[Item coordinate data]
───
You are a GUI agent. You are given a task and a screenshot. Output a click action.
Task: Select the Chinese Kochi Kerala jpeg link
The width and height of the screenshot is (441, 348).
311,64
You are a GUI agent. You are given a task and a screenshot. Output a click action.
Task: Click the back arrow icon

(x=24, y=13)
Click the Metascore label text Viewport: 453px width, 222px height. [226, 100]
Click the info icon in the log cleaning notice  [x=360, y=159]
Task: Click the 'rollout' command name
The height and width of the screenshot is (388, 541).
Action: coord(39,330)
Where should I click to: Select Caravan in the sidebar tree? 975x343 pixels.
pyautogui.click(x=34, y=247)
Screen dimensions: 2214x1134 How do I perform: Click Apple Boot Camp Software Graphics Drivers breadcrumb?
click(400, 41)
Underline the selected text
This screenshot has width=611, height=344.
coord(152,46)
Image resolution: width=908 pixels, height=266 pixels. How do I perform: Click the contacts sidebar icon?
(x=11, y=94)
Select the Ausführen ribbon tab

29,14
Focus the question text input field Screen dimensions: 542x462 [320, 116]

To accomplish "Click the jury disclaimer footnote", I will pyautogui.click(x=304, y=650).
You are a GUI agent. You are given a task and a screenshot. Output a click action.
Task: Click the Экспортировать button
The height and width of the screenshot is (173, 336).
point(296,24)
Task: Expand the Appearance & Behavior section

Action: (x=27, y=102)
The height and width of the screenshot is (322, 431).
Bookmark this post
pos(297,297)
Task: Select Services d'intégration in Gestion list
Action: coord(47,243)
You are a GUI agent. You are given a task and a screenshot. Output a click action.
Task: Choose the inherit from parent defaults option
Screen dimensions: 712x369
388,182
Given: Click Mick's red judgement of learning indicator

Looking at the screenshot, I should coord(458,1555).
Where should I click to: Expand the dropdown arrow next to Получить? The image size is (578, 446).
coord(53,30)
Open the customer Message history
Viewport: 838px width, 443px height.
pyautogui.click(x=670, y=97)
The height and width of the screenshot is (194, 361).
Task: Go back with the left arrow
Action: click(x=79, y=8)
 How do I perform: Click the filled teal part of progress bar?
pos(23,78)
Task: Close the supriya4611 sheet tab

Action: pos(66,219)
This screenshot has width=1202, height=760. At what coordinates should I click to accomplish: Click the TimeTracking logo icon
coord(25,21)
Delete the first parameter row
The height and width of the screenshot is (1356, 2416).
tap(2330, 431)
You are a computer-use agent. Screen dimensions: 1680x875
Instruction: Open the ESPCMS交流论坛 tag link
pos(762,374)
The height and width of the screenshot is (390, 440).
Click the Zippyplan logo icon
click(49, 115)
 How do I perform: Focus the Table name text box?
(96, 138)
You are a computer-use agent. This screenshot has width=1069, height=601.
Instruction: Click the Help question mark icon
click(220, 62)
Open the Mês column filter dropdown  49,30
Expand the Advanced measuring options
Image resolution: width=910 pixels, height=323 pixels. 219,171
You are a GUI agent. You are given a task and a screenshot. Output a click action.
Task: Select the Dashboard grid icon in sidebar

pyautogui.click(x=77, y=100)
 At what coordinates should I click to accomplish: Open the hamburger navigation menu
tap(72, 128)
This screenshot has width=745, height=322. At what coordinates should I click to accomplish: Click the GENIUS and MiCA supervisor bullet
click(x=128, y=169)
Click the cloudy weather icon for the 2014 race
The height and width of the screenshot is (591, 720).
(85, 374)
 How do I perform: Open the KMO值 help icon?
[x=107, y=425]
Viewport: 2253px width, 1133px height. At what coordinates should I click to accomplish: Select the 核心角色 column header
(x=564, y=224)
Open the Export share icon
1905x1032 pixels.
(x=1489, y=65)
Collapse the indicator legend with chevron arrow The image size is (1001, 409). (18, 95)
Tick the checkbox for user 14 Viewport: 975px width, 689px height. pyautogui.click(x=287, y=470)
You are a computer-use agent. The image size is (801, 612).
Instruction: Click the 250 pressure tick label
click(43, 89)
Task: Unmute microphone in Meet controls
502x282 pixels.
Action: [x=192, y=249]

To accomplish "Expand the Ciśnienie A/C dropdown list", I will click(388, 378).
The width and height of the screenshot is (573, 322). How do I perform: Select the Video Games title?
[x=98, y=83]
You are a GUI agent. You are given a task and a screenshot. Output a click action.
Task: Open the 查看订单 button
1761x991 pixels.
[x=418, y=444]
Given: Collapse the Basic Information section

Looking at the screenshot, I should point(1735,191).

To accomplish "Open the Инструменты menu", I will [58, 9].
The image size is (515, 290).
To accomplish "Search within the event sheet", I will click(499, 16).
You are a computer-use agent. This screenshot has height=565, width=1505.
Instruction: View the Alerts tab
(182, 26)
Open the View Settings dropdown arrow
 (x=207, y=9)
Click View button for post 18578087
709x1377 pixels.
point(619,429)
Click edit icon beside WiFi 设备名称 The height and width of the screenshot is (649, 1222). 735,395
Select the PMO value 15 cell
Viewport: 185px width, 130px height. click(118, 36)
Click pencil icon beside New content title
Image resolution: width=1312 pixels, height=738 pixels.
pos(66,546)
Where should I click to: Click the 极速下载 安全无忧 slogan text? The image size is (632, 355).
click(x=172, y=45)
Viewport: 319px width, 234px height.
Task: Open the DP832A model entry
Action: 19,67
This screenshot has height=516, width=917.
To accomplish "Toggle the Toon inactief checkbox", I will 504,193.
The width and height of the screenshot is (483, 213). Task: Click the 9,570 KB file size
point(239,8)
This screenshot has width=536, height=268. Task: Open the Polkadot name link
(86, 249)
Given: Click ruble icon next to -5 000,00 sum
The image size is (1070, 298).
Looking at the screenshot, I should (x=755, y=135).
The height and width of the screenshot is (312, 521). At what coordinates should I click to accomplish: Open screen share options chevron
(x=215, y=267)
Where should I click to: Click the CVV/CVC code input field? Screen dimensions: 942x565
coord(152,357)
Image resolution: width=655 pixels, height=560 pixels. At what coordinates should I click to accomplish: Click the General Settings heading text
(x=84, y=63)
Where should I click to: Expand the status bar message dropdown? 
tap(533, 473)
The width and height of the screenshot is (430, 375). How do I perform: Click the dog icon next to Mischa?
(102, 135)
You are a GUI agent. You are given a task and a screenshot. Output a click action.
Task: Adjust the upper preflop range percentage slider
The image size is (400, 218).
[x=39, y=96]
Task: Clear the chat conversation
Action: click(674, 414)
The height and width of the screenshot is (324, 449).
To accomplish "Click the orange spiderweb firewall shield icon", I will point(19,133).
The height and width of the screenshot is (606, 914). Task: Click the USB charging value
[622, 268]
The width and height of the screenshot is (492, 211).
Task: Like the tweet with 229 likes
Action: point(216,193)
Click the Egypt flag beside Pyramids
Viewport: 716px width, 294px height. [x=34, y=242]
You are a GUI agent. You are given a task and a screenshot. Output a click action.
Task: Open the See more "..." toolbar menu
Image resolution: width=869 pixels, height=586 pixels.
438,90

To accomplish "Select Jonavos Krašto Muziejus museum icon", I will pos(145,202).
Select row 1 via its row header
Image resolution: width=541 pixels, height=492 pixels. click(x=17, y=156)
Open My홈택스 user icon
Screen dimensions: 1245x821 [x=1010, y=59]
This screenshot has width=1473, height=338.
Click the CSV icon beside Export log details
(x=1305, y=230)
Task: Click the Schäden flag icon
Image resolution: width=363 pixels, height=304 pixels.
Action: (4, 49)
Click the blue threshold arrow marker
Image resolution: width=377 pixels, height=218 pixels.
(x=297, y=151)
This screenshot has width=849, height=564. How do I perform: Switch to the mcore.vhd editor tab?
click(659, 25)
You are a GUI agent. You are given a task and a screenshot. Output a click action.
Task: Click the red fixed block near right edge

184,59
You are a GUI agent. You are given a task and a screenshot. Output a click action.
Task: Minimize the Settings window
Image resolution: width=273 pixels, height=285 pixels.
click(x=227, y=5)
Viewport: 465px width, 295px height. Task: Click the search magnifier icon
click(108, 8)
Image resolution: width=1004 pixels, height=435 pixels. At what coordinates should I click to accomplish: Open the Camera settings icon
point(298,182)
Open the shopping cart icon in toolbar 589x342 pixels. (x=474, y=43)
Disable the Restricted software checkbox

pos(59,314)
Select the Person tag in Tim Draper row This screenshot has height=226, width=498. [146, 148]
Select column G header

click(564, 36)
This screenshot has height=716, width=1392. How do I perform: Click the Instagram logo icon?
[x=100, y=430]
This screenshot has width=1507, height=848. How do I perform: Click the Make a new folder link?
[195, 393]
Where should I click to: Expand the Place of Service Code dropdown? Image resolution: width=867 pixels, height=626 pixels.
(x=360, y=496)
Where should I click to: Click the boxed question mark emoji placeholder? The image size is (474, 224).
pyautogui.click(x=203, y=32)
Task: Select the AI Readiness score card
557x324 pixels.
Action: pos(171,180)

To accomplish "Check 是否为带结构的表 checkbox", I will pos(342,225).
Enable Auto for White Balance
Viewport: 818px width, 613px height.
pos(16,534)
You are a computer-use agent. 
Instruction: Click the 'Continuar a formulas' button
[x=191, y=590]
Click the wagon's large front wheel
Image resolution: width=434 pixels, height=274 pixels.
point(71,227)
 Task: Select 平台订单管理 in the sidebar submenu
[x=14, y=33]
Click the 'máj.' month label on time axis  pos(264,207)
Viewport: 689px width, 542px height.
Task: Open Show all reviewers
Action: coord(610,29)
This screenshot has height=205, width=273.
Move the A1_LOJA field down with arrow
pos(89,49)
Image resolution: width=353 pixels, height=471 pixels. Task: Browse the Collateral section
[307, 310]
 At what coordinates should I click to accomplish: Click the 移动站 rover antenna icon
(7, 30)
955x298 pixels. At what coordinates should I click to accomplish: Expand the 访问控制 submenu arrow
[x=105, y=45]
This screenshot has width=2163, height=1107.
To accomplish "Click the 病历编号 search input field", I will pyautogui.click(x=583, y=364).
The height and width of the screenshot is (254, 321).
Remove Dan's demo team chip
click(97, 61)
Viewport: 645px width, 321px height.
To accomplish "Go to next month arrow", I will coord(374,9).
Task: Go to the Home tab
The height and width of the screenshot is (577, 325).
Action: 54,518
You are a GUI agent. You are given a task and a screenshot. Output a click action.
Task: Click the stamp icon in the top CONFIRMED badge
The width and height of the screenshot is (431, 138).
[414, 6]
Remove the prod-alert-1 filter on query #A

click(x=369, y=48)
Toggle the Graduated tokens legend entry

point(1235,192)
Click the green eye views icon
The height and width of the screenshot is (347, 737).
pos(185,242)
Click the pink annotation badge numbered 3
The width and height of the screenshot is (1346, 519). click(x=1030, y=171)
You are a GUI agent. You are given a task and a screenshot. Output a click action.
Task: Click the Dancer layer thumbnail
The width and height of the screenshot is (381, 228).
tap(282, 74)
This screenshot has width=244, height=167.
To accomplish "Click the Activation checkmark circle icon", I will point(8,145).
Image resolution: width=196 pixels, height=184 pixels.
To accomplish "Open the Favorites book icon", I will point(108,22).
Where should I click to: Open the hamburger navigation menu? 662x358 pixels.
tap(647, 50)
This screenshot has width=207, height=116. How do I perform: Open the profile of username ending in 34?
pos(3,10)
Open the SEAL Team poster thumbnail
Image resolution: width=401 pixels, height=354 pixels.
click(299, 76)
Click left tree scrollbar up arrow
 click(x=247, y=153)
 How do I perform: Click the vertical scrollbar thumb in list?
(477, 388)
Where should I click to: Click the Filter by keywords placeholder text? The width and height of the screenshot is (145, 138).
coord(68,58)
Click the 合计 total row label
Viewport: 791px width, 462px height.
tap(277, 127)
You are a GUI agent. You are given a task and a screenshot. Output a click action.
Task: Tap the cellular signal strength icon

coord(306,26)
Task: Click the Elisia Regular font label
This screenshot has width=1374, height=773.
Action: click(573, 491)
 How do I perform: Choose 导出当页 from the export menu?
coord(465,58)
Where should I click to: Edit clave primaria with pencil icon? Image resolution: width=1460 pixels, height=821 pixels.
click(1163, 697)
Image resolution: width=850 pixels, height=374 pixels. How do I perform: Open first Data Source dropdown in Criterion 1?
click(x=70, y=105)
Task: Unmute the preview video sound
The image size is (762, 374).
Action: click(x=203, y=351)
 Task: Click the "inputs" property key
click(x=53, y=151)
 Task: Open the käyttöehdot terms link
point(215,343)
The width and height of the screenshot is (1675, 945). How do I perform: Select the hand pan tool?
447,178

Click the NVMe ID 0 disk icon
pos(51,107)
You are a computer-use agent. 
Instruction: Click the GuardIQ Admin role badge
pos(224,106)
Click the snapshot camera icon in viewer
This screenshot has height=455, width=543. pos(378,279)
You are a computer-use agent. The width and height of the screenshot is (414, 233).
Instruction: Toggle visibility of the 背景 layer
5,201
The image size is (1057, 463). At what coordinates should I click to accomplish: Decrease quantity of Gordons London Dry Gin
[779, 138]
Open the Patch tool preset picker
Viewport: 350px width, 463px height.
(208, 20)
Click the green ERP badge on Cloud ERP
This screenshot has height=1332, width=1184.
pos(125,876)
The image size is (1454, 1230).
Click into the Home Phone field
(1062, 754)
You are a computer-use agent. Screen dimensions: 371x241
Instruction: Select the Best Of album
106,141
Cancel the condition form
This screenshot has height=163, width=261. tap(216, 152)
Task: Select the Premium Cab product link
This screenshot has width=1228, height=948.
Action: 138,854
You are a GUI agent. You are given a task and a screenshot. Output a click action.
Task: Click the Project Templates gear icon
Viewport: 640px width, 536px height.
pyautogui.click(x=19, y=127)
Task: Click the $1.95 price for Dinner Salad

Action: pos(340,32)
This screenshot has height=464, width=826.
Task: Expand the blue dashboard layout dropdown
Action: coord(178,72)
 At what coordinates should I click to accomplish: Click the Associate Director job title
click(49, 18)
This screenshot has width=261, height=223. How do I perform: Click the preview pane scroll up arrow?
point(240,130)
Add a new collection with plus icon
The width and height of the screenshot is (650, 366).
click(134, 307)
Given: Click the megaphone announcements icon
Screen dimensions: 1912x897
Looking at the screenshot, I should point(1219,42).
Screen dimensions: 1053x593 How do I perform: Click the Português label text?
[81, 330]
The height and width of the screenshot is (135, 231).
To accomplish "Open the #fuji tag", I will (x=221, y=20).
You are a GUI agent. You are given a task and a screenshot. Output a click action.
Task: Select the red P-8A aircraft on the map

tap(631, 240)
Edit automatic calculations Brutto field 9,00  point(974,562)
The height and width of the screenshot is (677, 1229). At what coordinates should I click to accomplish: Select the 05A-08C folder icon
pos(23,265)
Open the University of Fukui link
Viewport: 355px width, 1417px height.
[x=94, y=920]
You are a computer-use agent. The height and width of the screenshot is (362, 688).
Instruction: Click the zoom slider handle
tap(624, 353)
───
▶ _Task requirements_:
Identify each line of the data above that contains the word "checkbox" and copy every such line in full.

▶ _Answer to the problem_:
Tick the checkbox for user 14 Viewport: 975px width, 689px height. pyautogui.click(x=287, y=470)
To accomplish "Toggle the Toon inactief checkbox", I will 504,193.
Disable the Restricted software checkbox
To accomplish "Check 是否为带结构的表 checkbox", I will pos(342,225).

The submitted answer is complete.